Dataset records
=== Section Start ===

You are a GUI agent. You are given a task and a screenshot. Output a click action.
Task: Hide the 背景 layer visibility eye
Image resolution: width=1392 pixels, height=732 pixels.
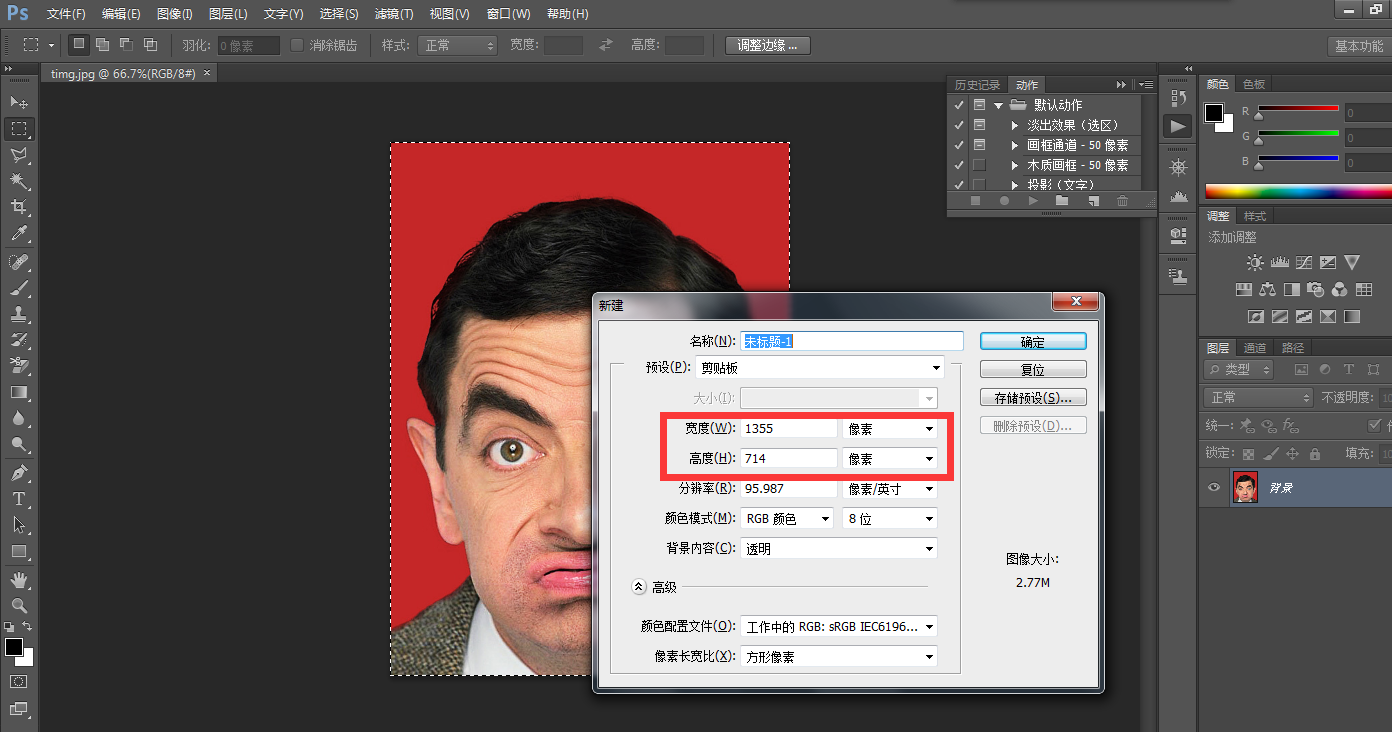(1214, 487)
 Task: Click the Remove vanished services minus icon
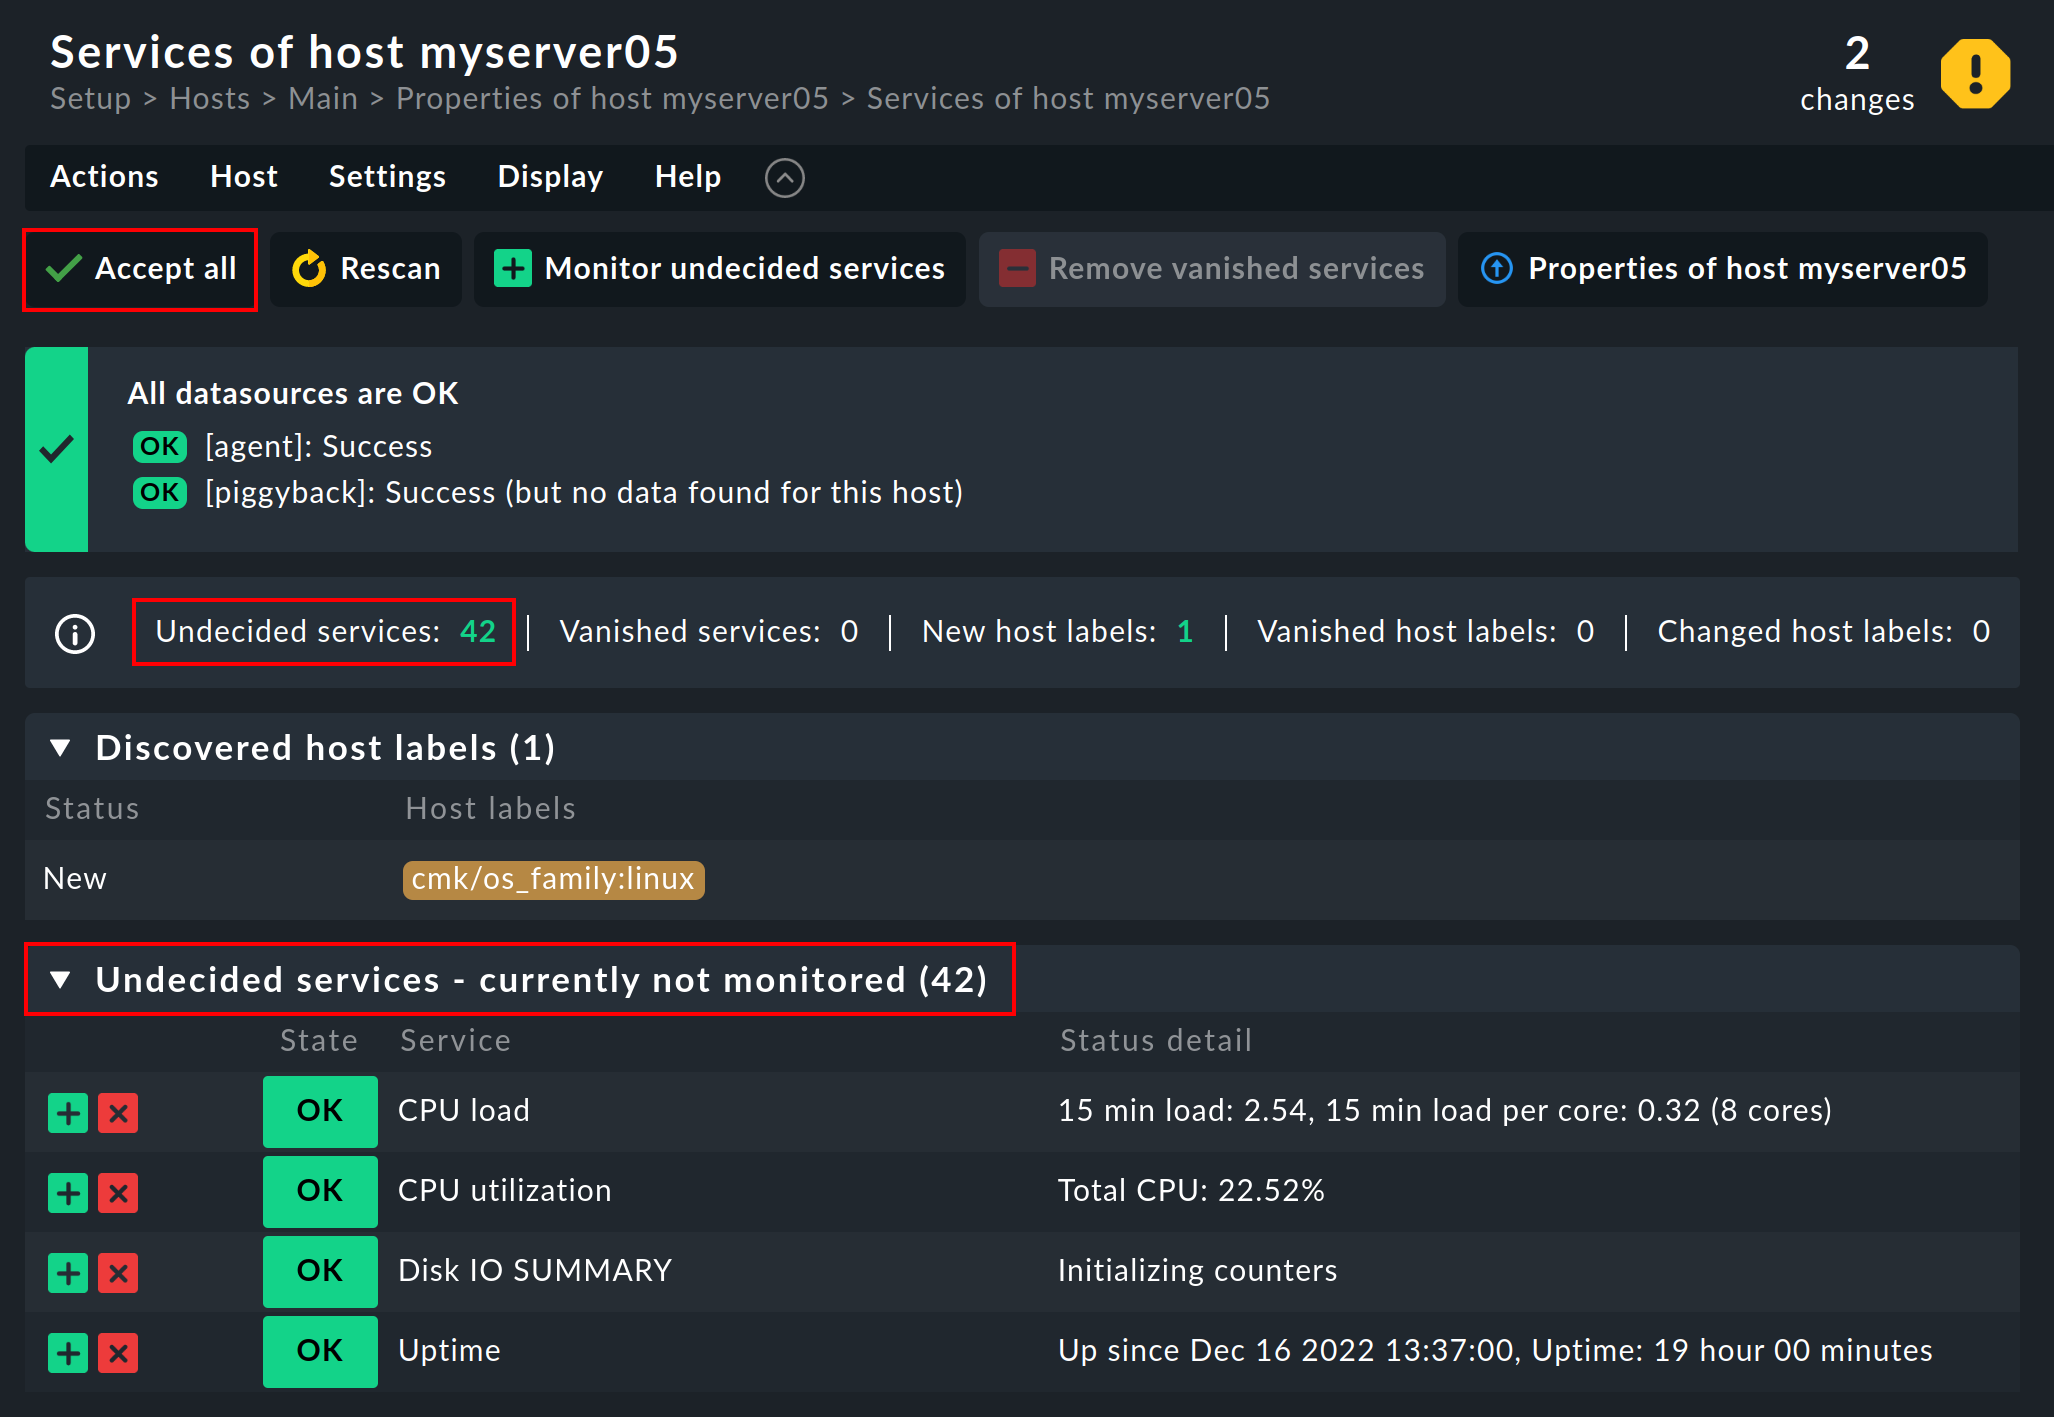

=== Section End ===

Problem requirements
When repeating the listing, keep each line exact and exclude the pictures.

Solved problem
You are a GUI agent. You are given a task and a screenshot. Output a click action.
Task: Hide the 背景 layer visibility eye
Image resolution: width=1392 pixels, height=732 pixels.
(1214, 487)
 Task: Click the Remove vanished services minus icon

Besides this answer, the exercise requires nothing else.